In two weeks I leave for India with my colleague and Lumen Dei co-founder, Matt Brandon. Together we’ll be leading a group of young adults though Northern India as we teach them how to see and to shoot compelling images of people and culture. That’s the really broad strokes. Check out LUMEN-DEI.COM for more specifics.
One of the things I am most keen to teach is the stuff that goes on within a frame to tell the story. Photography is a visual language and deftness at any language requires more than a knowledge of the alphabet, some vocabulary, and a few rules of grammar. It requires an understanding of nuance and when to use which word over another. Part of the nuance in photography is the matter of balance within composition.
There are two ways to balance an image – one is static, the other dynamic. Both have their place, neither is universally “better” than another. But the bulk of photographers default to static balance because they are familiar with it and dynamic balance seems a little trickier to define.
Before I go any further I should acknowledge my debt to Raymond Aubin, whose excellent article La Composition Dynamique, which appeared in Photo Selection, Septembre 2005, introduced me to these concepts. I’ve transcribed the article into english and distilled it over the last year into my own thinking. So I’d like to introduce this to you, with a nod to Mr. Aubin for his excellent explanations – the spirit of which is contained here, if not the exact words.
First, think of an archer’s bow. It is balanced while at rest, and it is balanced when drawn back. But the balance is different and the sense one gets viewing it is different in each case. While it remains at rest the balance is static. While it is drawn, the balance is dynamic and implies the potential of motion and release.

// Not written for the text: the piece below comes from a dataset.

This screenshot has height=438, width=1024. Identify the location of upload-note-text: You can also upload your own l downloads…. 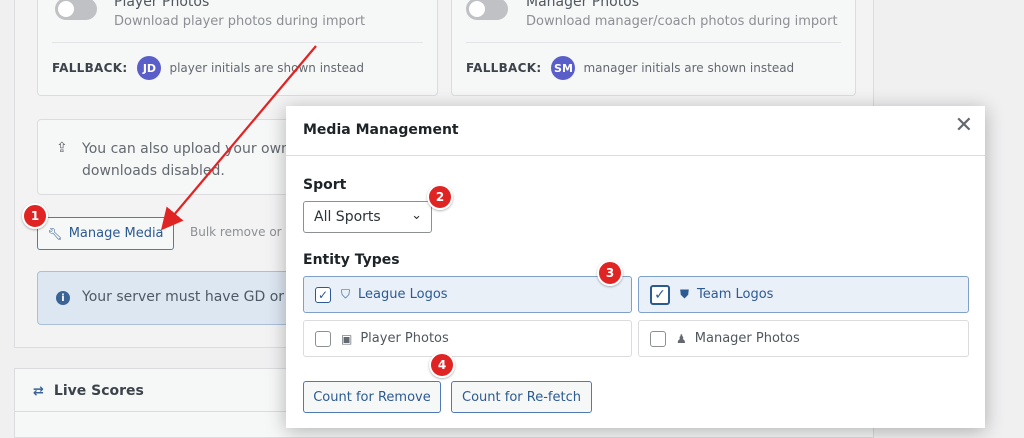
(190, 160).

An image, too, can be composed to yield a static or dynamic balance. Follow the basic Rule of Thirds model and your images will, for the most part, be balanced, but they will be static. This is not a “bad” thing – merely a statement of what is. But it is important when you want a dynamic image and not a static image. A photograph that is created to imply serenity, stability, calm, etc, would do well to be balanced statically. A photograph intended to imply motion, or the potential of motion, to imply energy – would do well to be balanced dynamically. The right tool for the right job. Or, to return to the language metaphor – the right words for the right occassion.

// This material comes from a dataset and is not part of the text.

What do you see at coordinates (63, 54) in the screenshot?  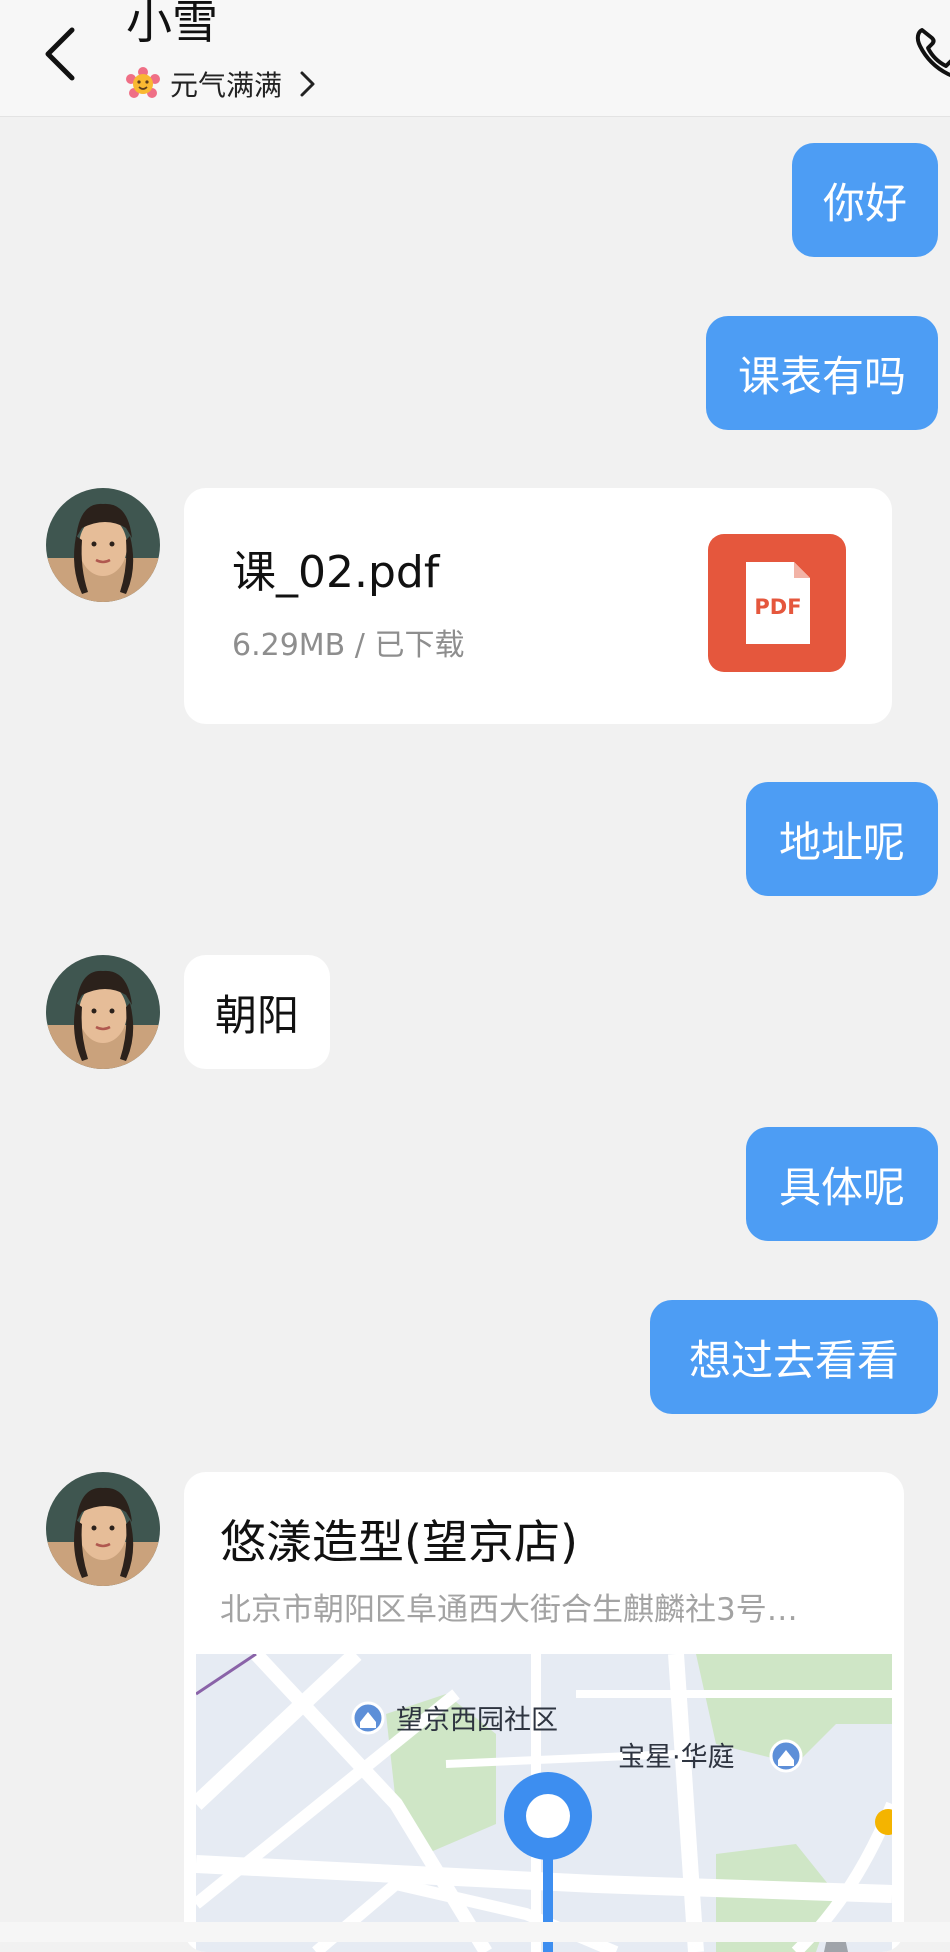 I see `back-icon` at bounding box center [63, 54].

The rule of thirds can be helpful in beginning to explain dynamic composition as well. There are five poles of attraction within the frame. The centre, and the four corners. To the eye these poles give the impression of pulling towards themselves the visual elements of the photo. The centre exerts a greater attraction than the corners, so a visual element placed on the points specified by the rule of thirds is pulled strongly towards the centred but anchored by the corners. And so it remains balanced. But statically so.
So, how is that sense of dynamic balance achieved in an image? I am going to split this article into a short series, to keep the articles short and to give you time to absorb it all. For this lesson I want to introduce you to the important concept of mass.

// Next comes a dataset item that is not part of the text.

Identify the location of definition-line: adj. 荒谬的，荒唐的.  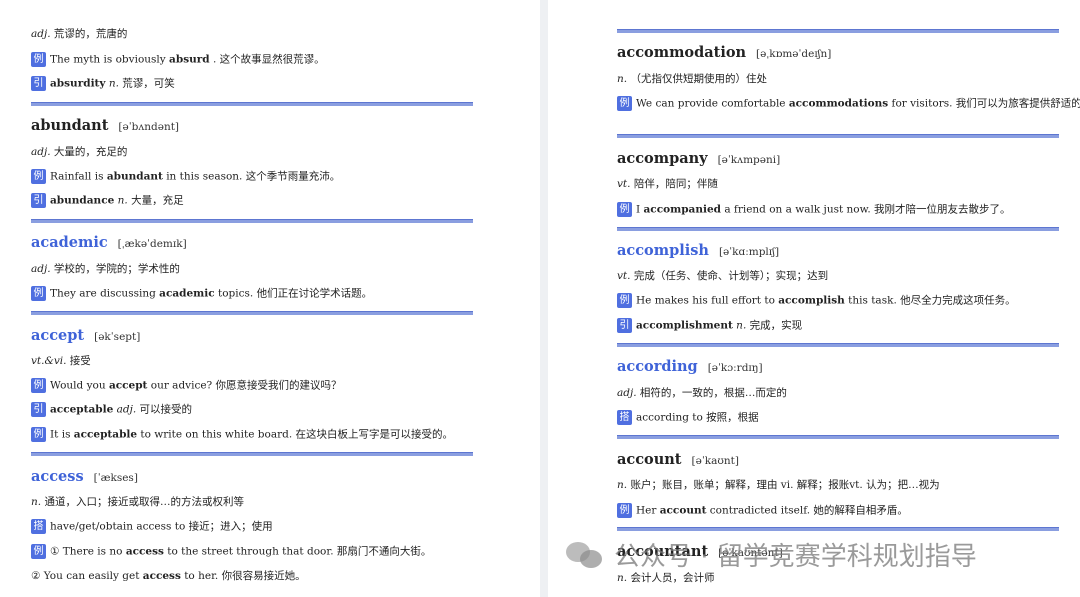
(80, 34).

Aubin uses the metaphor of mass, stating that different elements have different visual mass – meaning their pull is greater. The next lesson we’ll talk about gravity – in other words, how does the frame interact (gravity) with the elements in the image (mass) – for now it’s probably most helpful to you if you get your head around the notion of mass.
Some elements draw your eye more powerfully than others – they interact with the frame in such a way as to have greater pull. Here’s a list (where > means “has greater pull or visual mass than”) :
- Large Elements > Small Elements
- Bright Elements > Dark Elements
- Warm Colours > Cool Colours
- Elements in Perspective (3D) > Flat Elements (2D)
- High Contrast Elements > Low Contrast Elements
- Elements of High Interest > Elements of Low Interest
- Isolated Elements > Cluttered Elements
- Elements of Regular Shape > Elements of Irregular Shape
- Sharp Elements > Out of Focus Elements.
Of course, without the frame, and an understanding of how we read the frame – how we “listen” to this visual language – this is only a partial lesson, but a crucial first step in beginning to understand the process of creating images with a sense of balanced tension or dynamic composition.
Even without moving forward in this series, a knowledge of mass or visual attraction is important. If the task of the visual storyteller is to without words tell the viewer where to look and what is important, then knowing which elements have greater pull, is crucial. For example, knowing that light elements will pull the eye of the viewer more powerfully than darker areas will encourage you to make sure that unimportant background details are not brighter than your main subject. This is a simplification, but it’s generally true. So look around the frame and either shoot in such a way that you eliminate that bright piece of white paper behind your subject, or darken it later digitally so the eye doesn’t have to fight so hard to look where you’re pointing.